**** Record set

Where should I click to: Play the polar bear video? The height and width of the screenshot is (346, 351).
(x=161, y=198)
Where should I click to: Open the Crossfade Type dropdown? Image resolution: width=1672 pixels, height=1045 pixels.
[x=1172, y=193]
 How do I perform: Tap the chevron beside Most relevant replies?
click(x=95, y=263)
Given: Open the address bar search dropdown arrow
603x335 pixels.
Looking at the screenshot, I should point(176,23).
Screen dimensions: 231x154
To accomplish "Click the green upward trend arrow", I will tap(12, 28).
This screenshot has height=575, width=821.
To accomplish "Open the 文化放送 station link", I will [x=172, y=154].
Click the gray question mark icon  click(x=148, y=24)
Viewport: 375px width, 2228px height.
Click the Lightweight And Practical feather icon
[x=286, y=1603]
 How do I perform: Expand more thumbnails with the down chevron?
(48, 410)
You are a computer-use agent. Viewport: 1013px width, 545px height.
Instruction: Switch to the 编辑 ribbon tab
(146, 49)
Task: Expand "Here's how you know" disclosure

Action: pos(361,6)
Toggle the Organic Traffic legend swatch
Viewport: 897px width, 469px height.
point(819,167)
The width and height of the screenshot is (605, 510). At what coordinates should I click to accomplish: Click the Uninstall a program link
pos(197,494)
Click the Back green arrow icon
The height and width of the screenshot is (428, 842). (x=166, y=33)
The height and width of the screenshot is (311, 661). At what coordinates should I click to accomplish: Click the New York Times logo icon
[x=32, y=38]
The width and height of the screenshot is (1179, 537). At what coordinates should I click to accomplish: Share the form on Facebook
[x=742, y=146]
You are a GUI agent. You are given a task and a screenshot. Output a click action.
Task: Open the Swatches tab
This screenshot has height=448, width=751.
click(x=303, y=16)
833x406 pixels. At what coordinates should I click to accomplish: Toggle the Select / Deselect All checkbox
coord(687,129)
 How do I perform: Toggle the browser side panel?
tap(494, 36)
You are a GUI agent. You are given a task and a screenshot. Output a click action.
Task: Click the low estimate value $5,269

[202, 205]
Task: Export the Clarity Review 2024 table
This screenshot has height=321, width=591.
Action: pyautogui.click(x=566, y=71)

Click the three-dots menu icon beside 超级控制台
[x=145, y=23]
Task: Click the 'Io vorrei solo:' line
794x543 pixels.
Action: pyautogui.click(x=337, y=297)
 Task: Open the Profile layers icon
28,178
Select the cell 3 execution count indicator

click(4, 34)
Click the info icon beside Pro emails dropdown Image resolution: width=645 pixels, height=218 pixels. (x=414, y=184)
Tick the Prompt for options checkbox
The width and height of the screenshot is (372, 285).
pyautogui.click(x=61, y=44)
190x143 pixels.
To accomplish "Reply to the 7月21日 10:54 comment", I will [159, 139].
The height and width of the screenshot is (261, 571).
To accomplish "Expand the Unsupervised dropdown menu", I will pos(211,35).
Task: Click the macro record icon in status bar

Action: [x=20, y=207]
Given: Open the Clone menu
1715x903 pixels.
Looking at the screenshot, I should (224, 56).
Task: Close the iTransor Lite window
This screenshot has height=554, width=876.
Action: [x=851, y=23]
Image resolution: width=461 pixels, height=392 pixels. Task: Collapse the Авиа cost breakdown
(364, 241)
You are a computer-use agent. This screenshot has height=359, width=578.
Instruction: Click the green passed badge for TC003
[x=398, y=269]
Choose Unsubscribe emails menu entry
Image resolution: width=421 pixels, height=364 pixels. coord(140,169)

********

## The problem:
Return the lines above precisely as they appear, beginning at the first line and ending at the line with "Toggle the Organic Traffic legend swatch", and nothing after it.

## Your response:
Where should I click to: Play the polar bear video? The height and width of the screenshot is (346, 351).
(x=161, y=198)
Where should I click to: Open the Crossfade Type dropdown? Image resolution: width=1672 pixels, height=1045 pixels.
[x=1172, y=193]
 How do I perform: Tap the chevron beside Most relevant replies?
click(x=95, y=263)
Given: Open the address bar search dropdown arrow
603x335 pixels.
Looking at the screenshot, I should point(176,23).
Screen dimensions: 231x154
To accomplish "Click the green upward trend arrow", I will tap(12, 28).
This screenshot has height=575, width=821.
To accomplish "Open the 文化放送 station link", I will [x=172, y=154].
Click the gray question mark icon  click(x=148, y=24)
Viewport: 375px width, 2228px height.
Click the Lightweight And Practical feather icon
[x=286, y=1603]
 How do I perform: Expand more thumbnails with the down chevron?
(48, 410)
You are a computer-use agent. Viewport: 1013px width, 545px height.
Instruction: Switch to the 编辑 ribbon tab
(146, 49)
Task: Expand "Here's how you know" disclosure

Action: pos(361,6)
Toggle the Organic Traffic legend swatch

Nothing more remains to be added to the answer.